While in Houston, Alex, Tara and I cooked a celebratory yay-we're-all here dinner, which included Alex's delicious mashed potatoes (with mayonnaise in them! Weird.), sauteed squash and zucchini, an experimental pork tenderloin, and apple pie/peach cobbler for dessert.  Having never made a pork tenderloin, I did the logical thing and made up my own recipe (looking on epicurious.com for ideas).  Here's the rough recipe -- it turned out really well!

Pork Tenderloin with Mustard-Honey Marinade, Apples and Onions
2 pork tenderloins
4 T. apple cider vinegar
2 T. spicy whole grain mustard (I used Spicy Guinness Mustard)
2.5 T. honey (or more, to taste)
1 t. dried rosemary leaves
Salt and pepper
Olive oil
One apple (preferably a firm type)
One small red onion


 1.  Mix vinegar, mustard, honey, rosemary, and salt and pepper to taste.  Coat tenderloins in marinade, then let them sit in the refrigerator for 3 hours.  Periodically turn the pork so that all sides marinate evenly.

2.  Preheat oven to 425 degrees.  Cut apple and onion into slices.  Sauté over medium-high heat until slightly softened.  Make a bed of apples and onions on a olive oil coated baking sheet.

3.  Take apple/onion pan and add a little more olive oil.  Sear tenderloins, turning so that all edges brown and seal.  Place tenderloins on apple/onion bed, pour extra marinade on top, and bake until pork is just barely pink in the middle, around 20-25 minutes.

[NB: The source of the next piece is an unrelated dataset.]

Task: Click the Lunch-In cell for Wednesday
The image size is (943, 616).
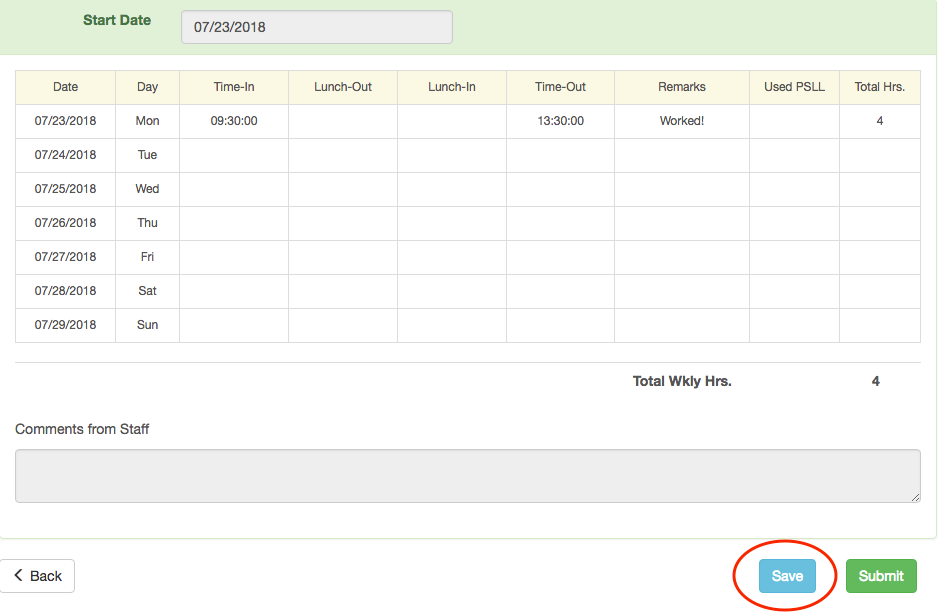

4.  Slice and serve with apples and onions.  And Alex's Mayonnaise Mashed Potatoes. 

Thursday, July 1, 2010

Thoughts on the Amish

I went to Columbus yesterday to hang out with my cousin Blair, and on the drive there, I went by an Amish store.  Since I'm still thinking about packing 99% of the time, I thought it might be a good idea to stop by on the way back to get some candies and things as housewarming gifts for my host family.  Call me old fashioned, but I'm not crashing at someone's place for three months without a little something to make a good first impression.

I like taking Amish things as gifts because they're regional and because it's fun to explain Amish-ness, especially to New Yorkers and LAers (shoutout to Leslie).  I took Amish hard candies to Italy for my language partner, and we had a really hilarious conversation in broken Italian about what exactly a horse and buggy was.  I think I translated "buggy" as "insect-y" at first, but with a sketchpad and pencil, we figured it out eventually.

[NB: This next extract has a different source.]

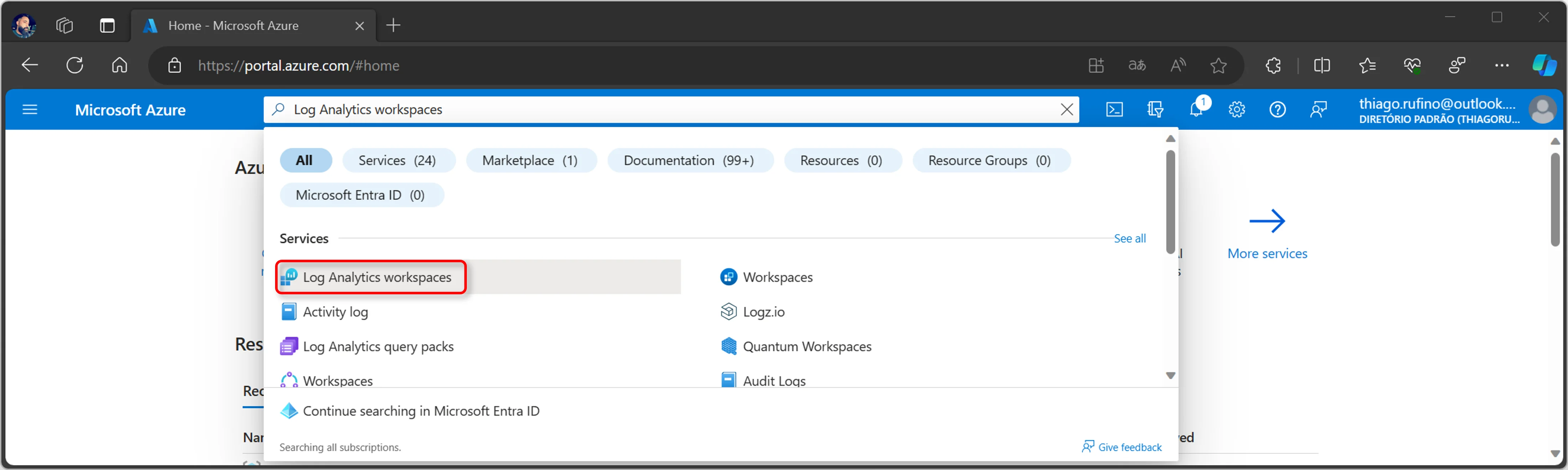1568x470 pixels.
Task: Open the notifications bell
Action: coord(1197,110)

After I drove past the store, though, I started thinking about explaining the Amish to the Beninese in French, which was confusing -- French isn't coming any easier to me just yet.  I was mentally wrestling with the verb conjugations for "to have" when I realized something:  The Beninese people will not be impressed by the Amish.  The Amish live without electricity?  Great, so does most of the Beninese population.  They don't own cars?  Neither do we.

There are differences, obviously -- the Amish choose their lifestyle because of their religion and culture, whereas the Beninese just don't have the resources to access air conditioning and refrigerators, for example -- but the thought still kind of surprised me.  People in my hometown see the Amish as a kind of quaint but wacky subculture -- good for tourism, but why in the world would you not use a dishwasher?  But to the Beninese, non-electricity-using houses are way more of the norm, computers are still fairly confusing, and all-in-all, the Amish lifestyle doesn't seem all that surprising.

Basically, I'm going to need better host gifts.